*** MATERIAL FOR THIS EXERCISE ***

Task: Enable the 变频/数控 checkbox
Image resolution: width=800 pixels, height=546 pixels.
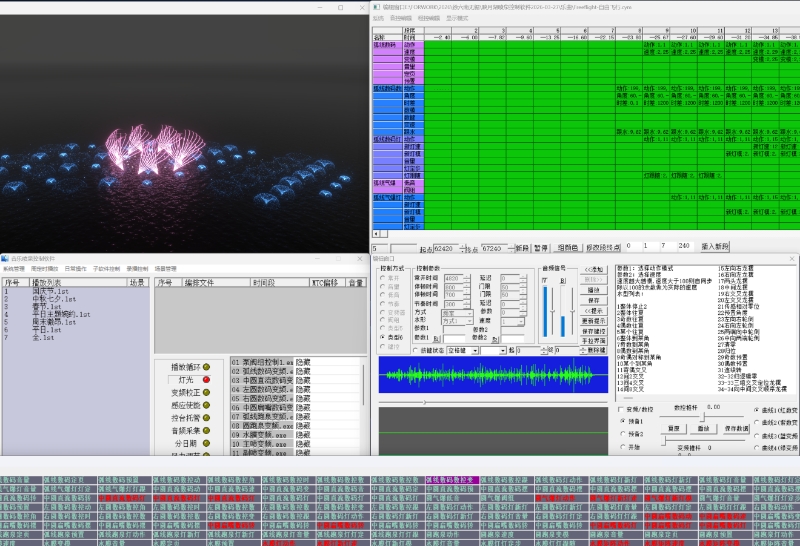Action: (620, 409)
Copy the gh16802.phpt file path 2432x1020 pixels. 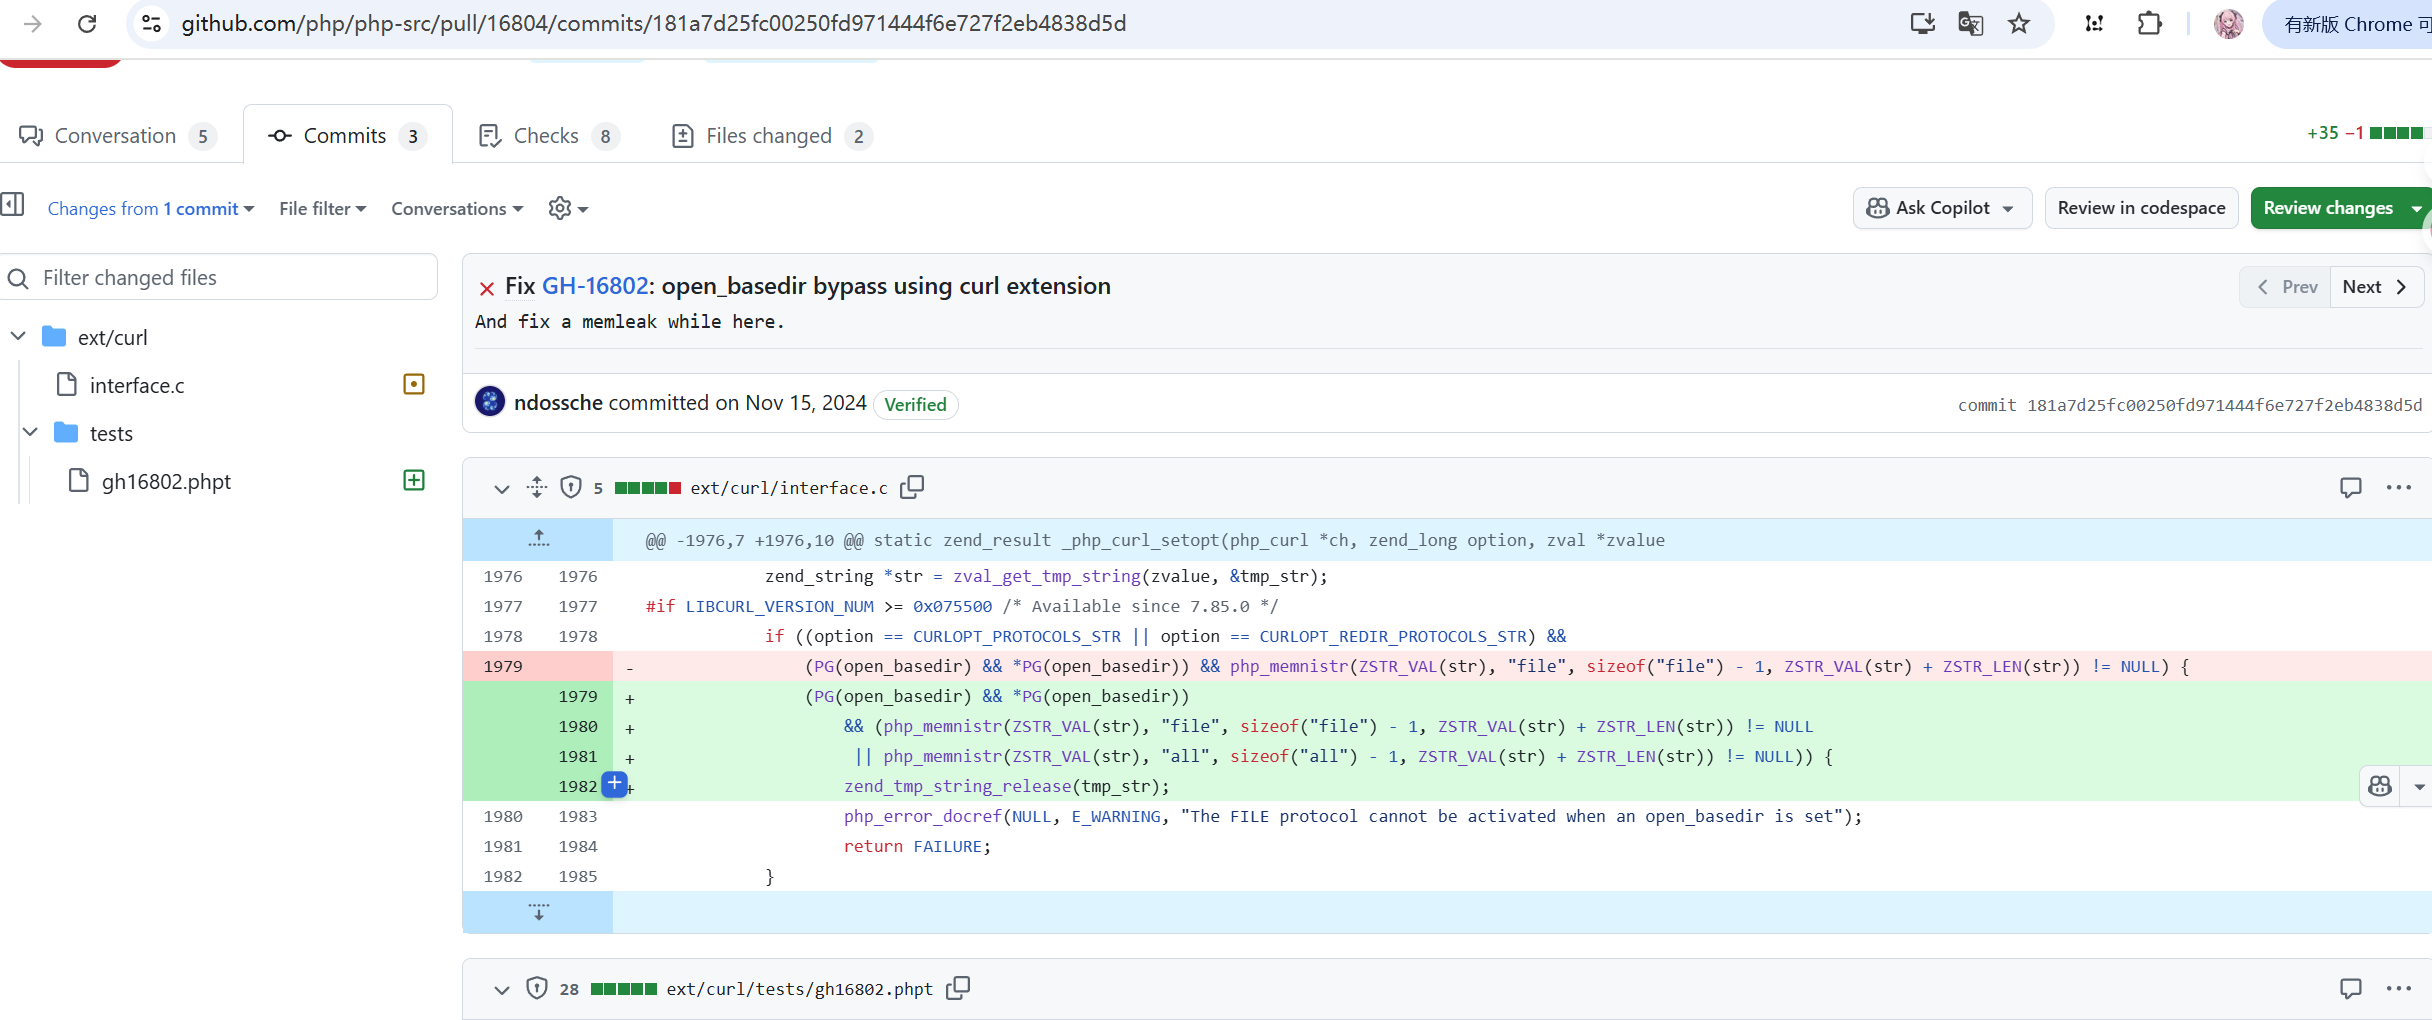pos(958,988)
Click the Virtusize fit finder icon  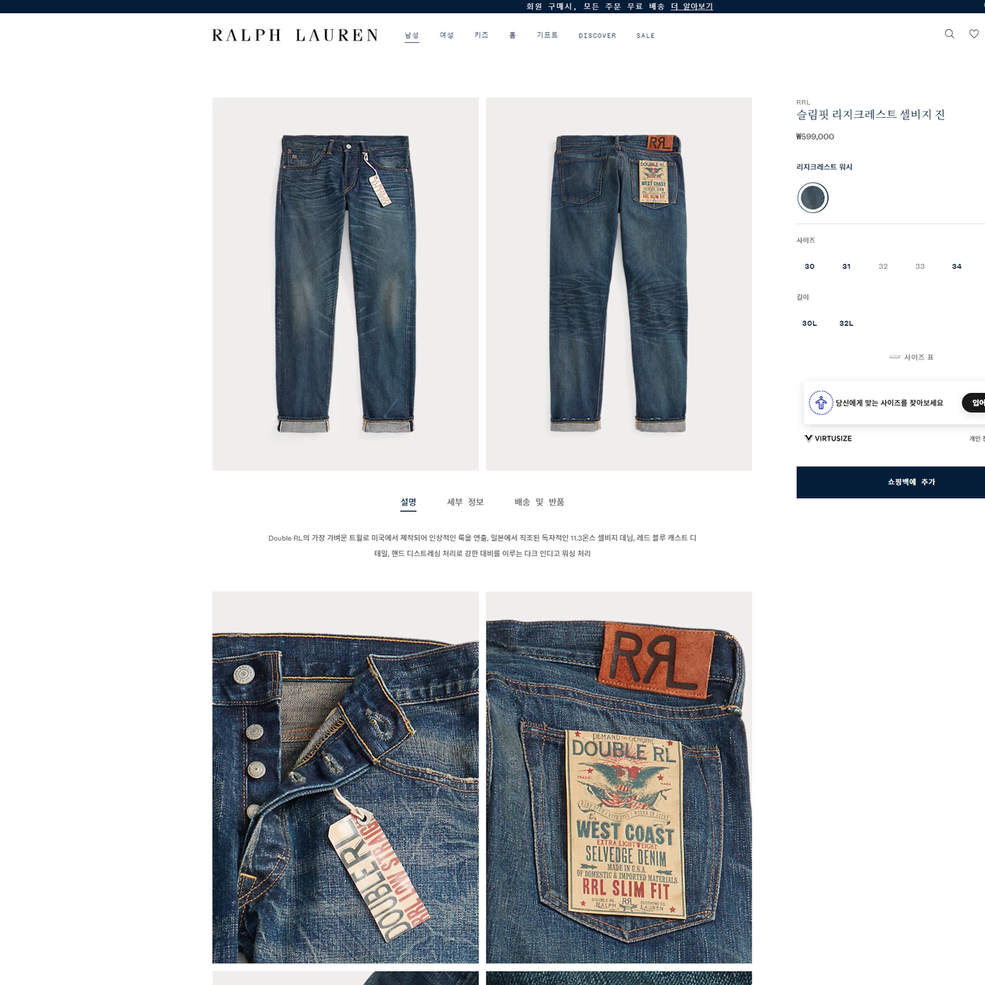(820, 403)
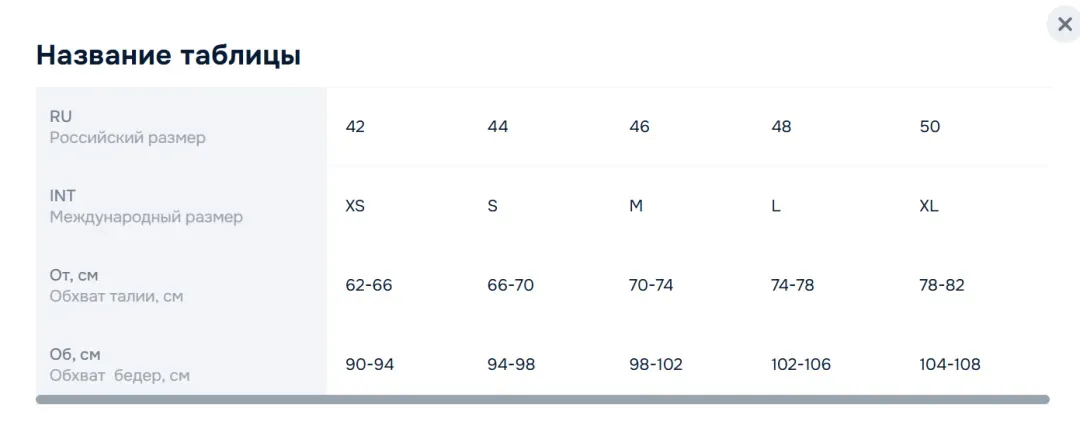Click the horizontal scrollbar under the table

(543, 399)
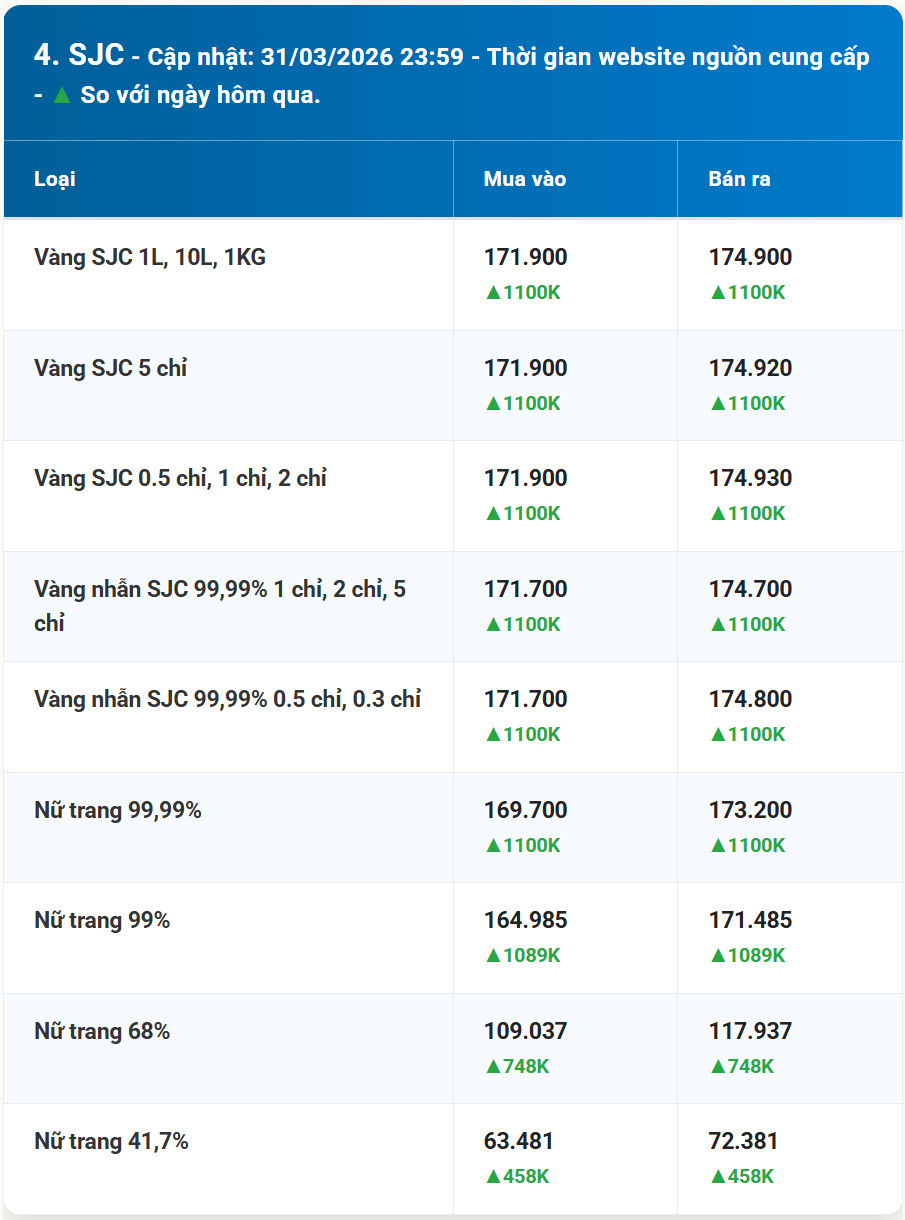The image size is (905, 1220).
Task: Click the green ▲458K change under 63.481
Action: (517, 1176)
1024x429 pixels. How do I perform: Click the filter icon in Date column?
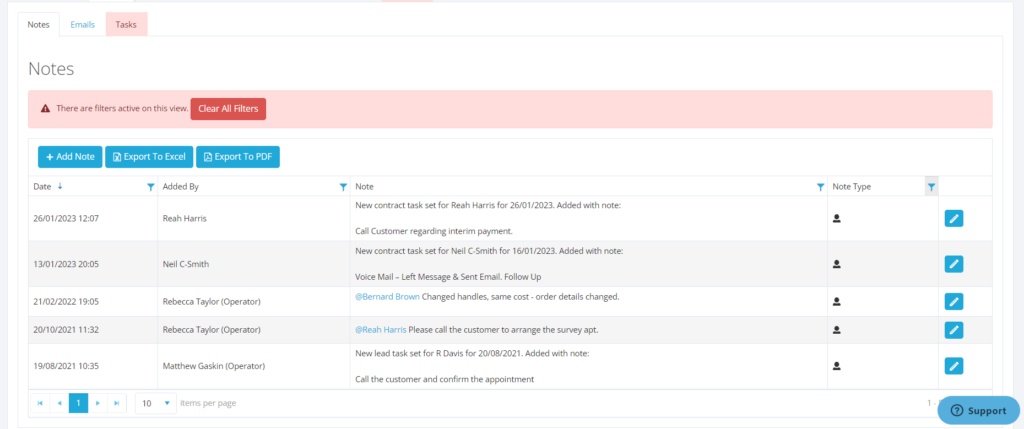151,187
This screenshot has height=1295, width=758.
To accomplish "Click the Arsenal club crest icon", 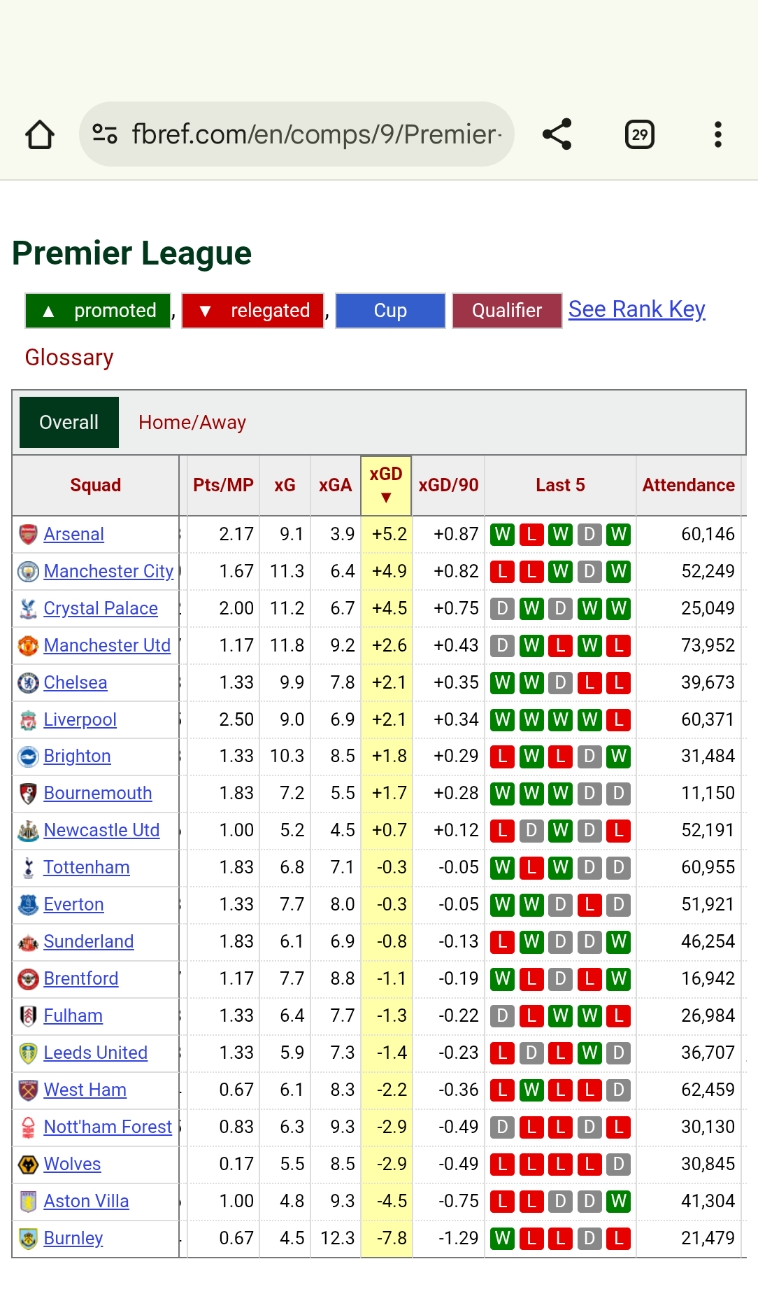I will coord(28,534).
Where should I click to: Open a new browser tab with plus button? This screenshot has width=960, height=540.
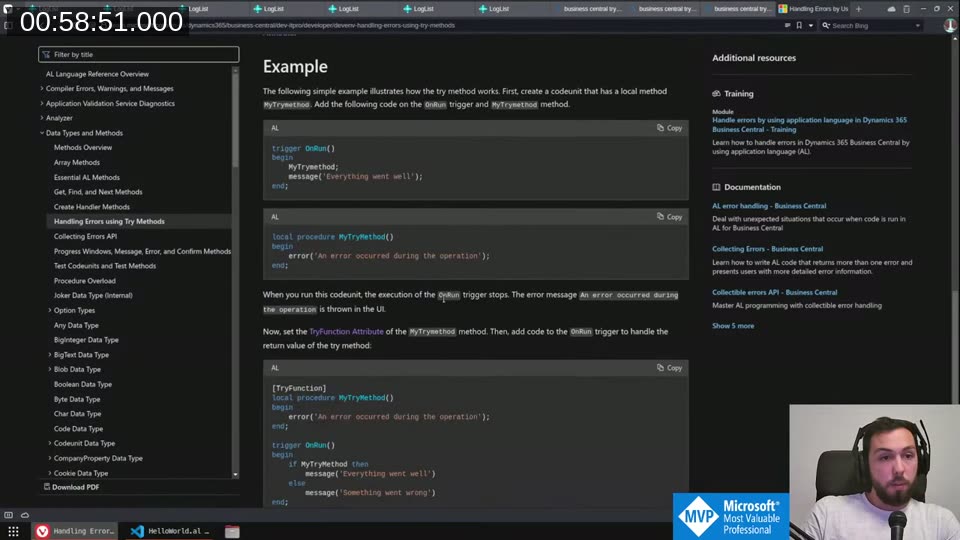click(x=858, y=9)
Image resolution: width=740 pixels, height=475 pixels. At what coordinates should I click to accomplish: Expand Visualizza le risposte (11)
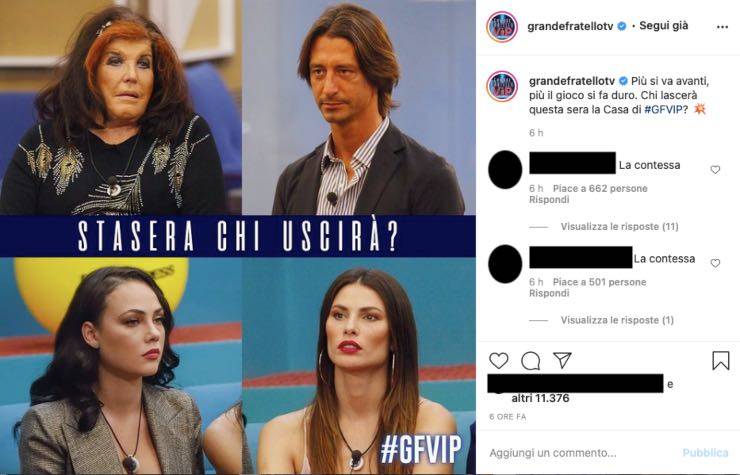[619, 227]

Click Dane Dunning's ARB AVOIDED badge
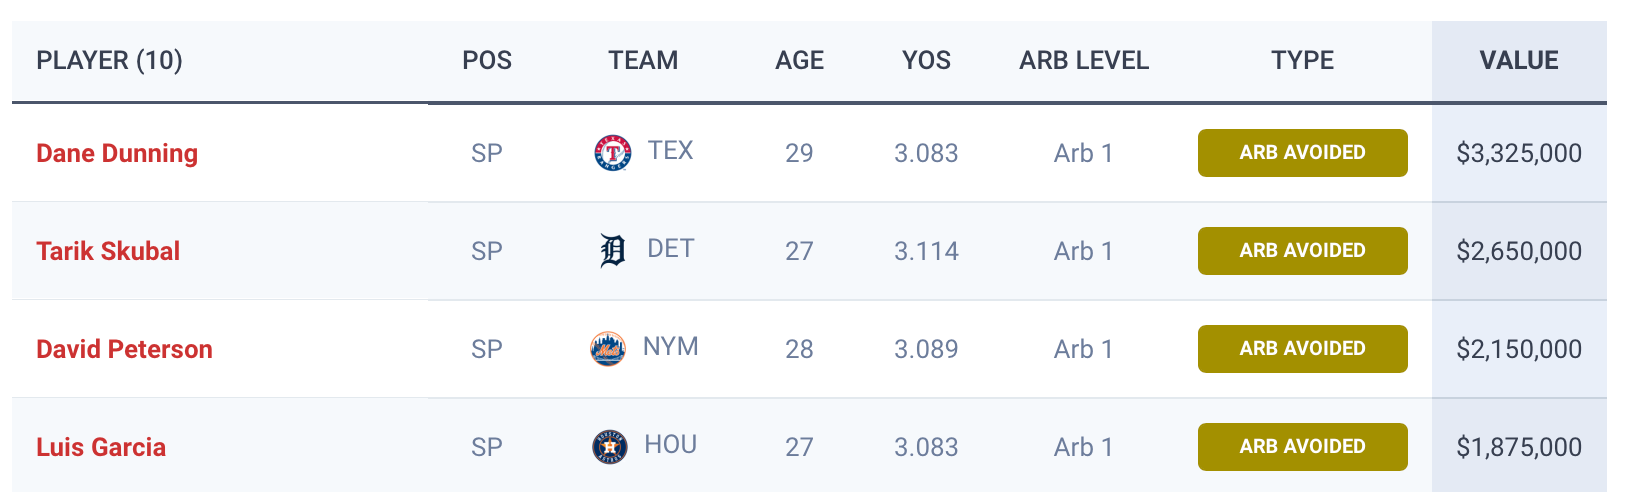[1302, 153]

*** End of MATERIAL FOR THIS EXERCISE ***

WHAT YOU NEED TO DO => When you reach the line that contains "Image resolution: width=740" in the records above, copy it and every line after it exactly through the last one, leaving out the pictures.

PROBLEM SOLUTION =>
Image resolution: width=740 pixels, height=475 pixels. At what coordinates should I click to accomplish: Expand Visualizza le risposte (11)
[619, 227]

Click Dane Dunning's ARB AVOIDED badge
[1302, 153]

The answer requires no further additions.